Middleweek fight with Collins Stewart goes to High Court

The acrimonious dispute between Collins Stewart and its former employee, James Middleweek, who alleged that the stockbroker was guilty of insider dealing, share ramping and biased research, will be fought out in the High Court, it was decided yesterday.

The case has already become extremely high profile after details of the dispute emerged in August, wiping nearly a quarter of the value off Collins Stewart's shares.

The Financial Services Authority is also looking into Mr Middleweek's allegations that the independent stockbroker broke a host of City regulations.

At an initial legal hearing yesterday, it was ruled that the case should be heard at the High Court, rather than at an employment tribunal. The case will come to court next year, possibly in May, although the date may be pushed back until the autumn.

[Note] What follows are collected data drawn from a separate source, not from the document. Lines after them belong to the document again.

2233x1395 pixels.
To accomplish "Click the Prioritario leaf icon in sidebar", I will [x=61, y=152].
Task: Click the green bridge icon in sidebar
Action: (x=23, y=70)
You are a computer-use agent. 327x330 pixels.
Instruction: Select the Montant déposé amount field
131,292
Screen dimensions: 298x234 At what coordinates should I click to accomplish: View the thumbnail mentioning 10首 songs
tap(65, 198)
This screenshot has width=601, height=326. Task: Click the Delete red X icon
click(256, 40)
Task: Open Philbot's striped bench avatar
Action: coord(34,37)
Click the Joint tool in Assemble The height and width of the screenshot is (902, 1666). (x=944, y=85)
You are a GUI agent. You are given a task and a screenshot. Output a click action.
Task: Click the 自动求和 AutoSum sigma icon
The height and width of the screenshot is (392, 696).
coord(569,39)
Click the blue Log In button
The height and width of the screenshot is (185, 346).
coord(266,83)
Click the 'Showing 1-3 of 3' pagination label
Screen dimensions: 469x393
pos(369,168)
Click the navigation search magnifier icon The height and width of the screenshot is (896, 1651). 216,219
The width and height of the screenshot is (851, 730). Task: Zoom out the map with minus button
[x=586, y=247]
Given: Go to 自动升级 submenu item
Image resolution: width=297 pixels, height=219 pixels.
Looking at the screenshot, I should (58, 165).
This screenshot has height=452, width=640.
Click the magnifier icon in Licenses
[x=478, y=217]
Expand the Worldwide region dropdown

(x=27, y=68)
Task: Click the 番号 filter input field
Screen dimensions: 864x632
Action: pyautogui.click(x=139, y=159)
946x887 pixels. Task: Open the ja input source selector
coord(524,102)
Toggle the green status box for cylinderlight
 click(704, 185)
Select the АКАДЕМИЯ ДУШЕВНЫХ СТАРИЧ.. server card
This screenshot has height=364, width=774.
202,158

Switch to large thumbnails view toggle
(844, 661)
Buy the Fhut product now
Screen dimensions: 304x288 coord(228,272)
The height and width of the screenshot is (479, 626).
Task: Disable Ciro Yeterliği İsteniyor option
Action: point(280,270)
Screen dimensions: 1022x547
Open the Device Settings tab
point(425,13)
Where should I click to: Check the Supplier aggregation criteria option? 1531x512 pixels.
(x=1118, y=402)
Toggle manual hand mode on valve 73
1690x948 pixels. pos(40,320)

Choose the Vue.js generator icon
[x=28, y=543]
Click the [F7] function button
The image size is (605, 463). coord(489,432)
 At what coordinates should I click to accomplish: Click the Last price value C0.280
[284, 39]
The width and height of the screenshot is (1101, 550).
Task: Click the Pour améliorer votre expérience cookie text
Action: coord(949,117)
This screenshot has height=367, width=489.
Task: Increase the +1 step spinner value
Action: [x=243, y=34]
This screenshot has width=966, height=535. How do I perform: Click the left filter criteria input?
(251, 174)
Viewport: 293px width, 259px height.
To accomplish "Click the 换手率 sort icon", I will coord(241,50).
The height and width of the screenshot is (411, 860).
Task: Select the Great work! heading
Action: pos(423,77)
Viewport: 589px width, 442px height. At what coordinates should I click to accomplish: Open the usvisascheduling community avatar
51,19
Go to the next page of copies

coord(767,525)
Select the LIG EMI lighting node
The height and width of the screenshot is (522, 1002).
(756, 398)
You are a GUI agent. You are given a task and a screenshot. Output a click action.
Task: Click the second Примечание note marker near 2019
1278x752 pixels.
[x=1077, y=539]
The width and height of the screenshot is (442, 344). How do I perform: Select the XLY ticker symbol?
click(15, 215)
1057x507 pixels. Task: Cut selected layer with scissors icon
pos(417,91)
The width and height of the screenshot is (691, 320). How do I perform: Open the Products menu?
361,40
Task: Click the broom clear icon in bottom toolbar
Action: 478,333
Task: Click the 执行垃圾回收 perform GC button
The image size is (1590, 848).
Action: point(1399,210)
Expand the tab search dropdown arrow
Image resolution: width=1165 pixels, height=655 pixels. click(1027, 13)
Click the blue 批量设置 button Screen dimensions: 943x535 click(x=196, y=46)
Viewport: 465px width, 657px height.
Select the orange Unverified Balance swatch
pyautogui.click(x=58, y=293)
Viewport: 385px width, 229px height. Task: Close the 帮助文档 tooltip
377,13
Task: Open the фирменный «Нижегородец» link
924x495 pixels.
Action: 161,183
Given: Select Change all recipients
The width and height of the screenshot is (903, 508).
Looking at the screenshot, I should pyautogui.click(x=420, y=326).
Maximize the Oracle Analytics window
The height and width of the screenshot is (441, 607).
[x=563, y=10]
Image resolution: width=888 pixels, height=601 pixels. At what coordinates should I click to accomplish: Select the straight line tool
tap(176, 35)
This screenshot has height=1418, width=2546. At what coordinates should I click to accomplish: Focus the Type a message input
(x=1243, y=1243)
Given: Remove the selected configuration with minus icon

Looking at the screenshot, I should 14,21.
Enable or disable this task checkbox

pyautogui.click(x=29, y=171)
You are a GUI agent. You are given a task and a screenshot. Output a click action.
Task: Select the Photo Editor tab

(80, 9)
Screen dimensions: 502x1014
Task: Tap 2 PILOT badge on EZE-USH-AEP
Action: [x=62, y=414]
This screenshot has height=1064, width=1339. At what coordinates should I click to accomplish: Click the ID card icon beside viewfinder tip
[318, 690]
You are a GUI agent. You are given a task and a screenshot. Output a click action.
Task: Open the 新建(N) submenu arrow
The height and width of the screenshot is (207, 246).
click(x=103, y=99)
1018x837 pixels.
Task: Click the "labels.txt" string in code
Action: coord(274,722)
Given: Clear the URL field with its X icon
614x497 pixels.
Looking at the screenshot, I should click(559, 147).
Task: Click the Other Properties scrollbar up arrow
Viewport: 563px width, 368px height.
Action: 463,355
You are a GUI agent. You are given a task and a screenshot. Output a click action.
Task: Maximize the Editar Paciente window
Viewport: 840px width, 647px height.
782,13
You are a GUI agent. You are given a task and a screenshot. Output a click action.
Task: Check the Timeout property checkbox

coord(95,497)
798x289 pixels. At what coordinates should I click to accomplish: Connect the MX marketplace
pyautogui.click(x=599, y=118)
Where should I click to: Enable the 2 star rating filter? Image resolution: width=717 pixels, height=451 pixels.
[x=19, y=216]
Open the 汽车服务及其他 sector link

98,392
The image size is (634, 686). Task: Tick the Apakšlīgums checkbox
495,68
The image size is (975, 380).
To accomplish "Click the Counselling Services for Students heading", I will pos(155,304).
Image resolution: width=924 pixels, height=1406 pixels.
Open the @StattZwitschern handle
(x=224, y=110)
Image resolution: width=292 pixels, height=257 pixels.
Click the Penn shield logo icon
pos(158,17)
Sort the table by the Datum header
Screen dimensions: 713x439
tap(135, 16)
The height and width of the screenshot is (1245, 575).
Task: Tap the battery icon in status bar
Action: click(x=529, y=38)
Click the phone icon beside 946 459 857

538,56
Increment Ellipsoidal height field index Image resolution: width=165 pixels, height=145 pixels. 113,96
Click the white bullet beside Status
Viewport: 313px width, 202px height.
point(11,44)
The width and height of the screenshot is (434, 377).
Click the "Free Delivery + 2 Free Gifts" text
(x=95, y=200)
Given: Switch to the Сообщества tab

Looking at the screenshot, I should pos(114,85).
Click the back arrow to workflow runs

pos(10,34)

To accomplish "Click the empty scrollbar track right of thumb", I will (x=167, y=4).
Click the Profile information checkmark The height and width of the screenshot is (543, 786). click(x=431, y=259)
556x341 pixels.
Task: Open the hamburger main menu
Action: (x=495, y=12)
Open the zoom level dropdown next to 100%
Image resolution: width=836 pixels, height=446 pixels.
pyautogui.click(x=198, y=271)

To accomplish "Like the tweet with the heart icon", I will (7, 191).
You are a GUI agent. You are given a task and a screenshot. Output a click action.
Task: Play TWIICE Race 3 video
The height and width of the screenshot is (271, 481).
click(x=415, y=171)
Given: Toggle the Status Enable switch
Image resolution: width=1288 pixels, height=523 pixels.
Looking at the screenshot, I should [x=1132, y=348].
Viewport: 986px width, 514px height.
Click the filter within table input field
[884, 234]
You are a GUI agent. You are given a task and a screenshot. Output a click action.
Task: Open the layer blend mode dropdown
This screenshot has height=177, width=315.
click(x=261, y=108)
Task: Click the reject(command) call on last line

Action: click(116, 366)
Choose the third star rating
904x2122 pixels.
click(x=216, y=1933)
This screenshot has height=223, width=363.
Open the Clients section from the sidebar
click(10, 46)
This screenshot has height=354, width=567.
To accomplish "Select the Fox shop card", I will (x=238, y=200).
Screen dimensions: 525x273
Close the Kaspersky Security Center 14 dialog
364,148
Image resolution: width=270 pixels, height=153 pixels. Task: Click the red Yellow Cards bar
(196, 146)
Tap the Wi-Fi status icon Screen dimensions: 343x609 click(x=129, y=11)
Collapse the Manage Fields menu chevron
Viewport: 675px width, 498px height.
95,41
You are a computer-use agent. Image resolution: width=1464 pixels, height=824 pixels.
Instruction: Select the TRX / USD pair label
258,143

The ruling means Mr Middleweek will probably not be able to pursue his claim under the recent whistleblower legislation, which can only be used at employment tribunals.

Mr Middleweek's side had pressed for the case to go to a tribunal, as the whistleblower laws can award unlimited damages to individuals who are found to have lost their jobs unfairly after unveiling the wrongdoing of their employers.

Mr Middleweek was sacked on 9 July, after Collins Stewart alleged that through his lawyer he had tried to blackmail the company by offering not to send a report containing his charges to the FSA in return for receiving £2.4m in compensation.

Collins Stewart, which denies the allegations, had in contrast lobbied for the dispute to go to the High Court. Christopher Jeans QC, from 11 King's Bench Walk chambers, acting for Collins Stewart, said the move was a "no brainer" due to the "seriousness of the allegations".

The Crown Prosecution Service has decided that Mr Middleweek and his lawyer, Dale Langley, had no case to answer on the blackmail charge. But Collins Stewart is still using the accusation as justification for why Mr Middleweek was sacked.

As a result, Mr Jeans argued, the case ought to be heard at the High Court where judges have experience of trying criminal cases.

Depending on the outcome of the High Court case, Mr Middleweek could still try to take his case to a tribunal, though such a move would be unusual. Alternatively, the two sides may settle the dispute out of court to avoid any more damaging allegations being aired publicly.

Both sides already face hefty bills in legal fees and taking the case to the High Court will increase the costs dramatically. This could be very bad news for whoever loses the case, as the High Court can force the unsuccessful party to pay both sides' legal fees. If either party pulls out before the case goes to court, it would also have to foot the bill for the other side's legal fees.